Resume the text on choosing between Traditional and Roth retirement accounts, picking up right after its last sentence.

### Exercise text
------------------------
Walk into any office breakroom, or, heaven forbid, mention you’re “thinking about retirement” at a family barbecue, and you will be instantly assaulted by the most baffling financial debate known to modern man: Traditional or Roth?
It’s a question that turns mild-mannered accountants into soapbox preachers and makes your brother-in-law, who still thinks a “dividend” is a type of garden tool, speak with the unshakeable authority of a Wall Street titan.
The whole thing boils down to a ludicrously simple premise that we have somehow managed to complicate with more acronyms and rules than a high-stakes board game. It is, simply: When do you want to pay your taxes? Do you want to pay them now, or do you want to pay them later?
That’s it. That’s the whole argument.
The Old Guard: The “Pay You Later” Traditional
The Traditional IRA/401(k) is the old-timer, the reliable sedan of retirement accounts. The deal is this: You put money in before the government taxes it. This is lovely, because it makes you look poorer on paper than you actually are, which means your taxable income for the year goes down. Your paycheck feels a little fatter. You get to enjoy your tax break today.
The money then grows in this wonderful, tax-sheltered terrarium for decades, untouched by capital gains or dividend taxes. The catch is that when you finally retire and try to take that money out, the IRS will be waiting for you at the door, hand outstretched, demanding its cut of everything—your original contributions and all those glorious earnings.
The Flashy Newcomer: The “Pay Me Now” Roth
The Roth IRA/401(k) is the flashy newcomer. The Roth flips the script entirely. You pay your taxes today, on the money you earn, just like a responsible adult. Then you put that after-tax money into the Roth account. This feels slightly less good right now because your paycheck doesn’t get that immediate tax break.
But the money grows, and when you take it out in retirement, it is 100% tax-free. All of it. The contributions, the decades of compound growth, all of it. The IRS can’t touch it. You get to slam the door in their face, legally.
The Central Conflict: The Crystal Ball Problem
So, which is better? This is the part where everyone starts yelling. The “right” answer depends entirely on your ability to predict the future, which, if our March Madness brackets are any indication, is a laughable proposition.
------------------------
### Extracted information
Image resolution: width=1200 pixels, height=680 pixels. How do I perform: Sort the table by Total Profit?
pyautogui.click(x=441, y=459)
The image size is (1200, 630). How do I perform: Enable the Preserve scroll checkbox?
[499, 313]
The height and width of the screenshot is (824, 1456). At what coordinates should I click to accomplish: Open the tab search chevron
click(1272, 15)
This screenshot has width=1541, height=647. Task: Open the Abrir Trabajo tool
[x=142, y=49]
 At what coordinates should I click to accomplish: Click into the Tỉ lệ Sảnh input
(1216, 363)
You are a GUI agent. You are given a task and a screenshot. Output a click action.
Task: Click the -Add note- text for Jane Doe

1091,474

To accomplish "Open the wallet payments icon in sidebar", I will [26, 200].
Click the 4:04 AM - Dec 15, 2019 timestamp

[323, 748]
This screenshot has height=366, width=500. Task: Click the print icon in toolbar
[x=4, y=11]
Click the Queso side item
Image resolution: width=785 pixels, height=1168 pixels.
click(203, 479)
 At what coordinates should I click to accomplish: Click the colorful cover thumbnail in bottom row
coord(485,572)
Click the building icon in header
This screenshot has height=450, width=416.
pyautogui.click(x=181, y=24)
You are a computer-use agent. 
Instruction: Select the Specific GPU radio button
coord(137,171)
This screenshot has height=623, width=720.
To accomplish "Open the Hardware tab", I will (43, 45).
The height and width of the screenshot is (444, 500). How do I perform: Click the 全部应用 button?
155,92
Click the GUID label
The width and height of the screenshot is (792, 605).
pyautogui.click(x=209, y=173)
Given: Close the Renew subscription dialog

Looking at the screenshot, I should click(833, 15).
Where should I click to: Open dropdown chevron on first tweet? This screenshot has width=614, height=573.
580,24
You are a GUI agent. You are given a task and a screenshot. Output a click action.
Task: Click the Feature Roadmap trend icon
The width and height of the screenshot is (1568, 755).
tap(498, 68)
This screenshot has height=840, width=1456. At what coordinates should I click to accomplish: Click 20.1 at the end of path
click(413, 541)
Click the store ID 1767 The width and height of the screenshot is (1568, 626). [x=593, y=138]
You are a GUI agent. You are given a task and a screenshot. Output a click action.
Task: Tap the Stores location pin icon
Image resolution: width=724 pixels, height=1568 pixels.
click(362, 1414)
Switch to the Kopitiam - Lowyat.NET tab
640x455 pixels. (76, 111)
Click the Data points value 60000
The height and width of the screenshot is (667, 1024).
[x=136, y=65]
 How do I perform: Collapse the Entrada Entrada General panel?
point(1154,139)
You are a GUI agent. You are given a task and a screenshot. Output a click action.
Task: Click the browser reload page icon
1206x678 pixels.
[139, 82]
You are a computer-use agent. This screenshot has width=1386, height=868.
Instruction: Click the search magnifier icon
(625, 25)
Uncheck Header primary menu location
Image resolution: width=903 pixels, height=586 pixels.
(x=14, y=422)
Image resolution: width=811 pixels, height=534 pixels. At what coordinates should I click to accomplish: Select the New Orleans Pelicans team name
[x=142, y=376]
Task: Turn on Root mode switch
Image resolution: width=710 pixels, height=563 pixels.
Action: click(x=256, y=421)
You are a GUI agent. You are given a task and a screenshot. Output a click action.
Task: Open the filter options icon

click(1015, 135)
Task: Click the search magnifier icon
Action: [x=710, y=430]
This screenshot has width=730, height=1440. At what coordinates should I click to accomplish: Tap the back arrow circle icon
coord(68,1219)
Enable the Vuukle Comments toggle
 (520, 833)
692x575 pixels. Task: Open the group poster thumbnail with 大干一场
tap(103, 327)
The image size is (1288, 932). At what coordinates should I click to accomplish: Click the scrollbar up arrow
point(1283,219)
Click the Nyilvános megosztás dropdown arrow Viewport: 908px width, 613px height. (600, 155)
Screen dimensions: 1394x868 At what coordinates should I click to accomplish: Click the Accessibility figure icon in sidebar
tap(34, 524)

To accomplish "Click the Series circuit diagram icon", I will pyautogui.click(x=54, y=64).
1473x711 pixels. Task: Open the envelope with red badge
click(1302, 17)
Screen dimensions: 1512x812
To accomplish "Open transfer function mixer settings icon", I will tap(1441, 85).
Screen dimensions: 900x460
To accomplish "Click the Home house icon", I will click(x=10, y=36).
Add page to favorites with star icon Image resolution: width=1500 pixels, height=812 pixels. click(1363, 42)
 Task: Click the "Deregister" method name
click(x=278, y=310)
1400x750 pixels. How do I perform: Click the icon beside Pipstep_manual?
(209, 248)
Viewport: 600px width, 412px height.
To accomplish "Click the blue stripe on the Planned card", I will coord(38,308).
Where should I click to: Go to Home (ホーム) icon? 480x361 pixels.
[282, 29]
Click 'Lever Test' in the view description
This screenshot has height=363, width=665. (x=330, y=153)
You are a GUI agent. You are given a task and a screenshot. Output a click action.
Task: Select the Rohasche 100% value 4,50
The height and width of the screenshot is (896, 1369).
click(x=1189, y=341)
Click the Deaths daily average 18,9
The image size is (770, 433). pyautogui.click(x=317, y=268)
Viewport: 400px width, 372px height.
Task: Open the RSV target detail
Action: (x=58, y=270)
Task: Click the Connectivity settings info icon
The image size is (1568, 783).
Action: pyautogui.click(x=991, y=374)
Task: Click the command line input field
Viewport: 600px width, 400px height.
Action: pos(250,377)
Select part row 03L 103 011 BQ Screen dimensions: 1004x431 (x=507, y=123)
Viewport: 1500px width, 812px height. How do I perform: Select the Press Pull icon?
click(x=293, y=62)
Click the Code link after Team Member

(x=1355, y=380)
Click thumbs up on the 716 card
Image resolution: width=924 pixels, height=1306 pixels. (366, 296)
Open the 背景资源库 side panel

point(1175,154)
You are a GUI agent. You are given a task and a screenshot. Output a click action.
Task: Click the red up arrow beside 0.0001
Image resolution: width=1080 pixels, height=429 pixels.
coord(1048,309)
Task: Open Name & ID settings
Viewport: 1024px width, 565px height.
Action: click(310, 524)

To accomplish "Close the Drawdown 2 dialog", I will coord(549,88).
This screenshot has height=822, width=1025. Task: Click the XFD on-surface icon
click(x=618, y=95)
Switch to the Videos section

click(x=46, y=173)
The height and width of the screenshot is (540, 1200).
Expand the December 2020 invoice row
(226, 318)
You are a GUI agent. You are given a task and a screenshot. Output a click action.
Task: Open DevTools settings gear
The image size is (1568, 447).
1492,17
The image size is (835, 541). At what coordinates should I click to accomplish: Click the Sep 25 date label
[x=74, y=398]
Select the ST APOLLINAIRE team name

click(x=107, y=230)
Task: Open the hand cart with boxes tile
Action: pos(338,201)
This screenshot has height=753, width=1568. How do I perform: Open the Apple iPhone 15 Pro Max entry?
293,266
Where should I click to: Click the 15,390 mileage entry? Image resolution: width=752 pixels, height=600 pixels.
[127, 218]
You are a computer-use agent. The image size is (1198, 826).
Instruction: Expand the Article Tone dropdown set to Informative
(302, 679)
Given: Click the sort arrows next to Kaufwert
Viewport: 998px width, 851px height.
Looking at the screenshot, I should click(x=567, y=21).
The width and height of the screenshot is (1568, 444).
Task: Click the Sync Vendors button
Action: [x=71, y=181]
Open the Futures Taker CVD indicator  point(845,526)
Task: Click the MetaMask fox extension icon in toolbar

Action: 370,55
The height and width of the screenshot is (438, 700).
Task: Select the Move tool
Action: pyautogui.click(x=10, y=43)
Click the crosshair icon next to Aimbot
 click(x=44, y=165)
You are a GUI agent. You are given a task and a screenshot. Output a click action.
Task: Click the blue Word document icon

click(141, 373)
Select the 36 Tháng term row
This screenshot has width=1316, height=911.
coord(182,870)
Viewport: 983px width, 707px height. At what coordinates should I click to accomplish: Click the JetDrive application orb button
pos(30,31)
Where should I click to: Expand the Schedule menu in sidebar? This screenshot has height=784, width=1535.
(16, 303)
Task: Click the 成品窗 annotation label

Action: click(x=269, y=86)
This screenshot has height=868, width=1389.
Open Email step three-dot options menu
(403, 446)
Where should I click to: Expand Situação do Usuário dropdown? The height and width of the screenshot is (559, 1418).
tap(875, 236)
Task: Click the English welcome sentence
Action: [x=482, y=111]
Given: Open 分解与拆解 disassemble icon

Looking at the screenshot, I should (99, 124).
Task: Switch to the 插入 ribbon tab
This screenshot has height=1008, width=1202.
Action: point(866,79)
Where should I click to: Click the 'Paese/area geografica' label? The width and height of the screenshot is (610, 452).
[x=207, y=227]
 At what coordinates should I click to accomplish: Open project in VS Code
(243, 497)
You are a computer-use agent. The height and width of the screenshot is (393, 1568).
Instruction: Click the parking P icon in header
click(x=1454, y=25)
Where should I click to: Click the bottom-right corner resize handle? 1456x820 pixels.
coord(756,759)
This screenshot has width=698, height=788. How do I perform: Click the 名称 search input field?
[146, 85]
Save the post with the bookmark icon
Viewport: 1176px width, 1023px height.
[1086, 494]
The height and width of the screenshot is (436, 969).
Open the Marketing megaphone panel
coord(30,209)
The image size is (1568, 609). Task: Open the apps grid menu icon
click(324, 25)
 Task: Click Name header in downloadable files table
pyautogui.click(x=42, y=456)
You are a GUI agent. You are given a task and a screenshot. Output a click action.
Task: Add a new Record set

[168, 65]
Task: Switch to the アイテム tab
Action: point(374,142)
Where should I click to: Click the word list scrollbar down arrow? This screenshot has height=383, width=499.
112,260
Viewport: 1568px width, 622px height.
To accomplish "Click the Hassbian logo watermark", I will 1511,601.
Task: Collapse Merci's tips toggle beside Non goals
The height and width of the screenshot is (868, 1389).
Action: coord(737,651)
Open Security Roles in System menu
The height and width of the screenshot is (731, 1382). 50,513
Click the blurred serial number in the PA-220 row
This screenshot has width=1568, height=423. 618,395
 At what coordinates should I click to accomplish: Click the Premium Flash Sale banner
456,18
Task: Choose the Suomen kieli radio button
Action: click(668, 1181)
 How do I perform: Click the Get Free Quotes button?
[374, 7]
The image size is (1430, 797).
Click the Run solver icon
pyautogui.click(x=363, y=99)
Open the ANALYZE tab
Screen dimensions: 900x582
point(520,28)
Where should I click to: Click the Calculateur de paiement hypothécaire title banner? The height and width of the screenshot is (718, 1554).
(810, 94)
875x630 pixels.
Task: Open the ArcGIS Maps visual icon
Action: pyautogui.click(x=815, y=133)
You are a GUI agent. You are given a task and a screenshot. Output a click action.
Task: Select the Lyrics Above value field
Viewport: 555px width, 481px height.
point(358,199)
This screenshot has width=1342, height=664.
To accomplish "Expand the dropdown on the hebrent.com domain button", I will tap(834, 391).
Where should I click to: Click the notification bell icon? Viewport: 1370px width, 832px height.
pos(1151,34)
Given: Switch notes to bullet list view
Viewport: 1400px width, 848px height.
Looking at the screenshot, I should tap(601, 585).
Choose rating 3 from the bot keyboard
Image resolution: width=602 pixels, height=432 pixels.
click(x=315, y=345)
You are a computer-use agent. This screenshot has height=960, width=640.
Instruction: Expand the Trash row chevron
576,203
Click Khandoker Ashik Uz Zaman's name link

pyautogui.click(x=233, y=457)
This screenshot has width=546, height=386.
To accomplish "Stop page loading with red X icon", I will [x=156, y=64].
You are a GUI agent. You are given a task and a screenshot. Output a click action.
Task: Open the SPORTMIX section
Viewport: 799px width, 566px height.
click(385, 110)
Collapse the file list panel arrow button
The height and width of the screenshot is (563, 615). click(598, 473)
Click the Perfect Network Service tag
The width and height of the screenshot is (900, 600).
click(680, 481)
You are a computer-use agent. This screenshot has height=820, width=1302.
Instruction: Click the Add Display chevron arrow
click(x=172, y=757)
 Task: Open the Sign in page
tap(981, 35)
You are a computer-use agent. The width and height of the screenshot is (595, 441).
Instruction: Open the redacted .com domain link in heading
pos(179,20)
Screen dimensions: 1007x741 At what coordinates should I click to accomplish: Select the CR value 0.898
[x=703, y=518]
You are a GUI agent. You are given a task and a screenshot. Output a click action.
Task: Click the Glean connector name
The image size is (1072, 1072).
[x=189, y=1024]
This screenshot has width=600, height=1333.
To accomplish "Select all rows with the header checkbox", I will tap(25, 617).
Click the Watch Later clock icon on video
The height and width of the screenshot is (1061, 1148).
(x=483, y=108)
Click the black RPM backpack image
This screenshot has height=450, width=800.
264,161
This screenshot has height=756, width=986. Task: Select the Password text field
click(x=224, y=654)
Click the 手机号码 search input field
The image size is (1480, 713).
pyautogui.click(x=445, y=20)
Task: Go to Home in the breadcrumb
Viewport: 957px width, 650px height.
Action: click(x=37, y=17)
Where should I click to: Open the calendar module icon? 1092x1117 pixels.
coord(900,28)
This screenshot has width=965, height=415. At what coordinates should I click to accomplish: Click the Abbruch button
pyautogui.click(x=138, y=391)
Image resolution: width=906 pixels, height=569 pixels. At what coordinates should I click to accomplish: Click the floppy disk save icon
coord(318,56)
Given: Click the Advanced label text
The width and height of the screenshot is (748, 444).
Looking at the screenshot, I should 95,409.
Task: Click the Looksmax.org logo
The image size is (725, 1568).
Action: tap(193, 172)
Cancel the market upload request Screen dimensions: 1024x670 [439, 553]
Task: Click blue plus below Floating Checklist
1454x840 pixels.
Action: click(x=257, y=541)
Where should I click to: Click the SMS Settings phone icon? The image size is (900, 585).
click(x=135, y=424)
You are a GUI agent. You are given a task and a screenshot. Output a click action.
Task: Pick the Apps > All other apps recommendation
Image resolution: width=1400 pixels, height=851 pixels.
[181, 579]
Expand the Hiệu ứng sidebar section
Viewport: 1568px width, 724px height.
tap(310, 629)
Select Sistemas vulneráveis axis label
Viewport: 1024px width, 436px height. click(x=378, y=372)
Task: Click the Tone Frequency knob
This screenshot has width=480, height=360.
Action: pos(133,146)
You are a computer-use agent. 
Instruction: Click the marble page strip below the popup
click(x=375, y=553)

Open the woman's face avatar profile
------------------------
### Answer box
The entire debate is a bet against your future self.
- If you think you’re in a higher tax bracket today than you will be in retirement (maybe you’re a high-earning surgeon who plans to retire and just whittle ducks), you take the break now. Go Traditional.
- If you think you’re in a lower tax bracket today (maybe you’re a 23-year-old intern) and will be in a higher bracket when you retire (as that same surgeon), you pay your low taxes now. Go Roth.
Of course, this also involves guessing what Congress will do to tax rates over the next 40 years, an act of sheer, blind faith.
The Glorious Tie-Breaker: The RMD Rule
If you’re still agonizing, there is one final, glorious tie-breaker: Required Minimum Distributions (RMDs).
The Traditional IRA/401(k) has a paternalistic, slightly annoying rule. When you turn 73, the IRS shows up and says, “You must start taking this money out, whether you want to or not, so we can finally tax it.”
The Roth (both the IRA and, as of 2025, the 401(k)) has no such rule for the original owner. You can leave that money in there, growing tax-free, until you are 150. You can pass it on to your heirs, who will also (mostly) get it tax-free. This makes the Roth an astonishingly powerful tool for estate planning, or just for people who don’t want to be told what to do by the government, which we find is a common sentiment.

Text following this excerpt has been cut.